== Exercise details ==
Would you set down the data that follows, word for word, without any pictures?
___ Recorded data ___
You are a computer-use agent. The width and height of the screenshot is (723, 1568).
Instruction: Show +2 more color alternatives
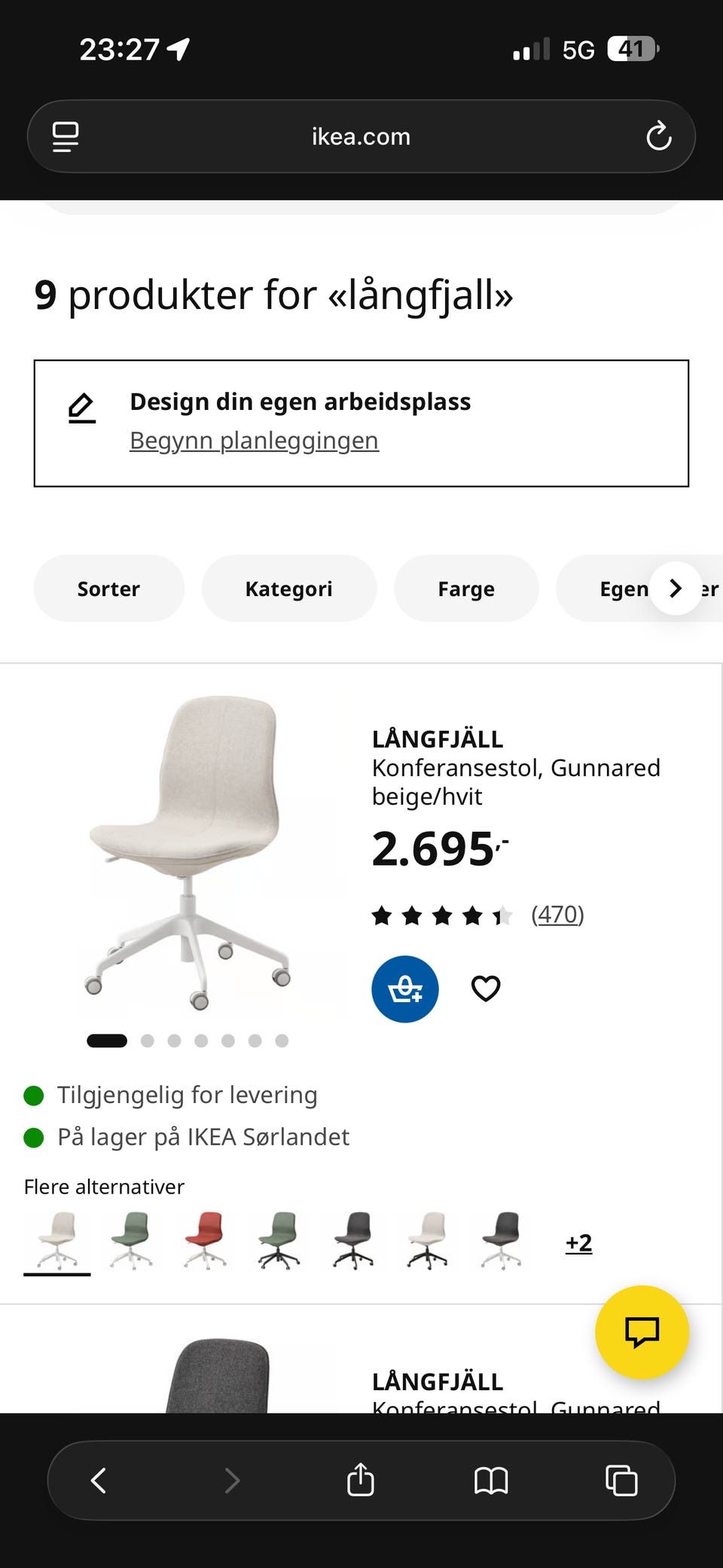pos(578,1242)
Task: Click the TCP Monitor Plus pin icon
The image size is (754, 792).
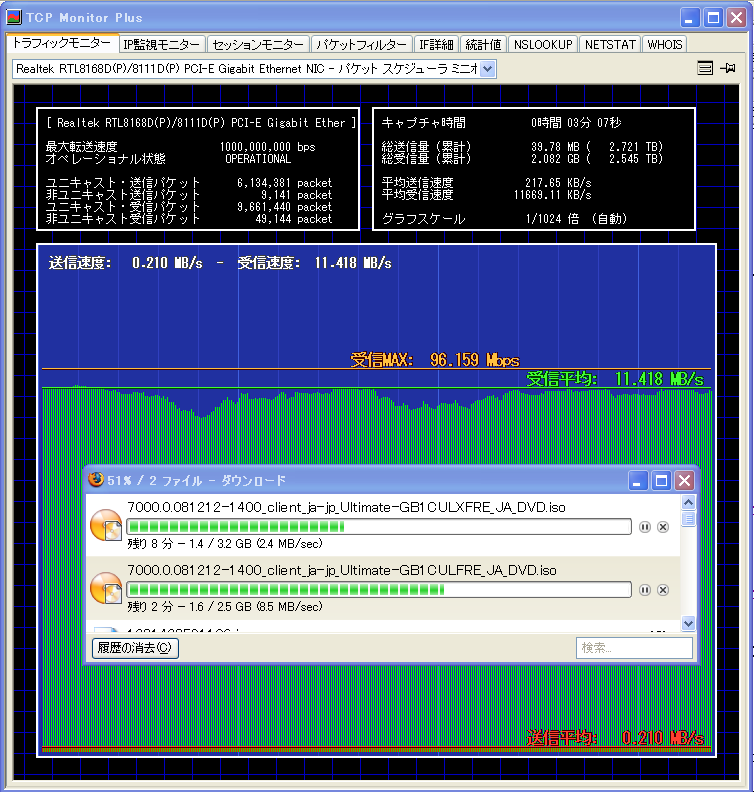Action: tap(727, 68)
___
== Output below ==
You are a computer-use agent. The width and height of the screenshot is (723, 1568).
Instruction: Show +2 more color alternatives
pos(578,1242)
Task: Click the TCP Monitor Plus pin icon
The image size is (754, 792).
Action: tap(727, 68)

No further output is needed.